= George Everitt Green =

Undated photograph of George Everitt Green

George Everitt Green (1880-1895) was a home child from London, England, who emigrated to Canada. His death prompted considerable publicity surrounding the living conditions of Home Children.

== Early life ==
Green's father Charlie was a tailor and his mother Amelia was a washerwoman. He had an older sister named Margaret and a younger brother named Walter. They all lived together in Tottenham until he was six years old, when their parents abandoned them. Afterwards, the children began to live at different boarding schools. During this period, their father died. Amelia returned for Margaret when she became 17 with the intention of making her a domestic worker, prompting the institution to force her to take all of her children back. Their mother had difficulties paying rent and she left George and Walter at one of Thomas John Barnardo's homes for children.

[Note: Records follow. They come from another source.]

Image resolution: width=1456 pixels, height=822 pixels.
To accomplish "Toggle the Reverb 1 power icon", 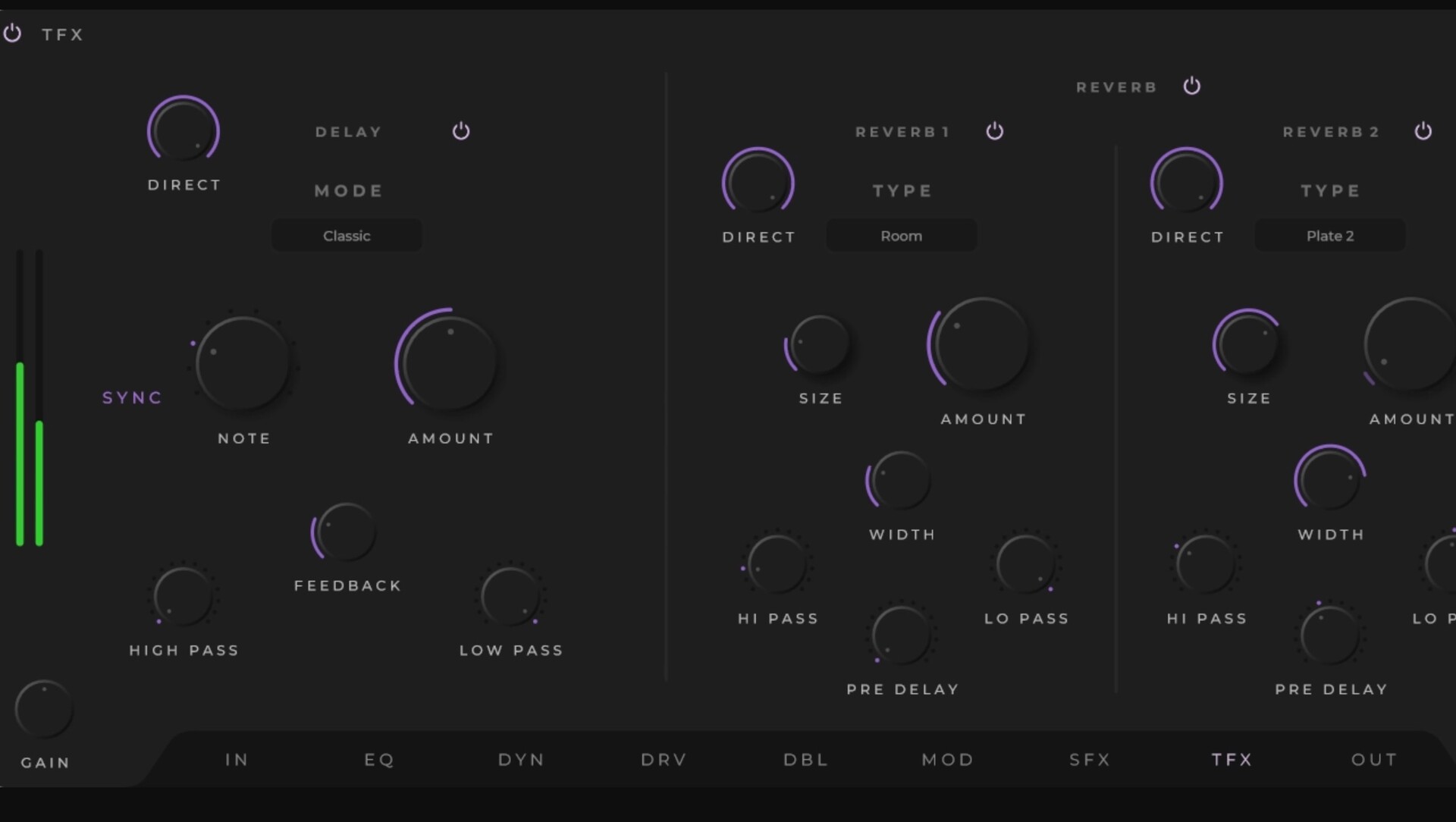I will pos(995,131).
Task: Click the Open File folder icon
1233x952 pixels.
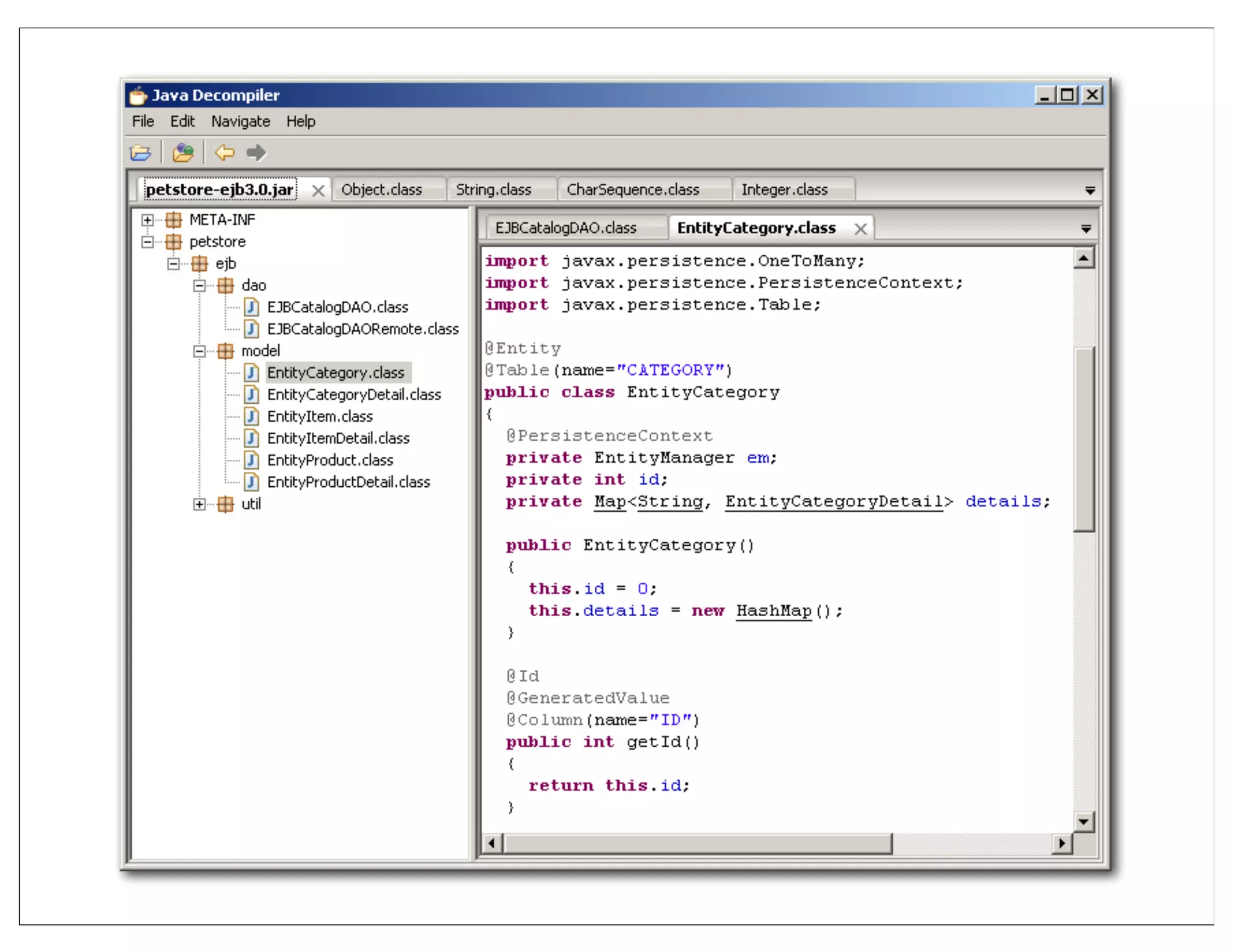Action: [x=140, y=153]
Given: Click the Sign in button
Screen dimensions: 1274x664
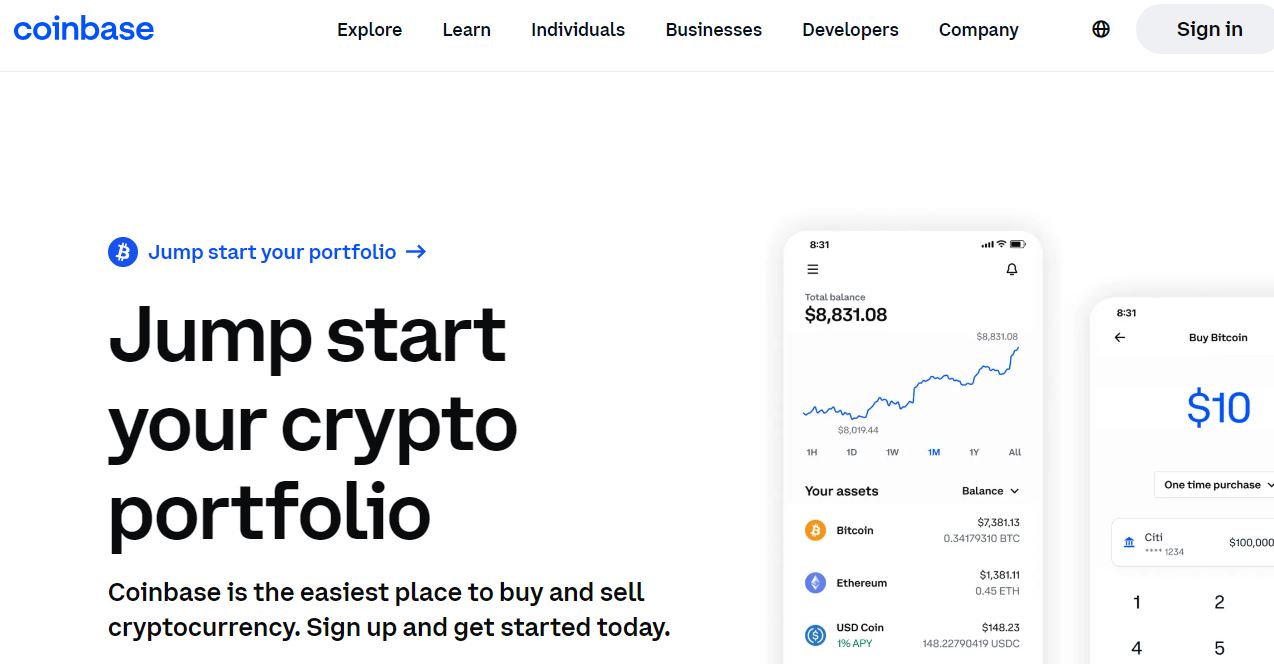Looking at the screenshot, I should [x=1207, y=29].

== Emigration to Canada ==
In 1895, Green and his brother were sent to Canada with more than 160 other boys. His admission documents described him as having poor vision in his left eye. He was originally given to a farmer in Norfolk County, Ontario, who returned him because his eyesight prevented him from performing certain agricultural tasks. His next placement was with a woman named Helen Findlay in Owen Sound, who also ran a farm. Green died seven months later. His death led to a manslaughter charge. According to the Dictionary of Canadian Biography, "neighbours reported that for several months they had observed the boy inadequately clothed and fed, forced by physical violence to do work beyond his strength, and made to sleep in the barn as punishment", although none of these neighbours interfered with her treatment of the child.

Green's death led to considerable press attention and eventually led to legislation restricting child immigration. Findlay's legal defence relied on eugenics-based arguments, claiming that the boy did not die from ill treatment but had instead inherited disease. After a second trial, Findlay's manslaughter charge was converted into common assault and she was sentenced to one year in prison.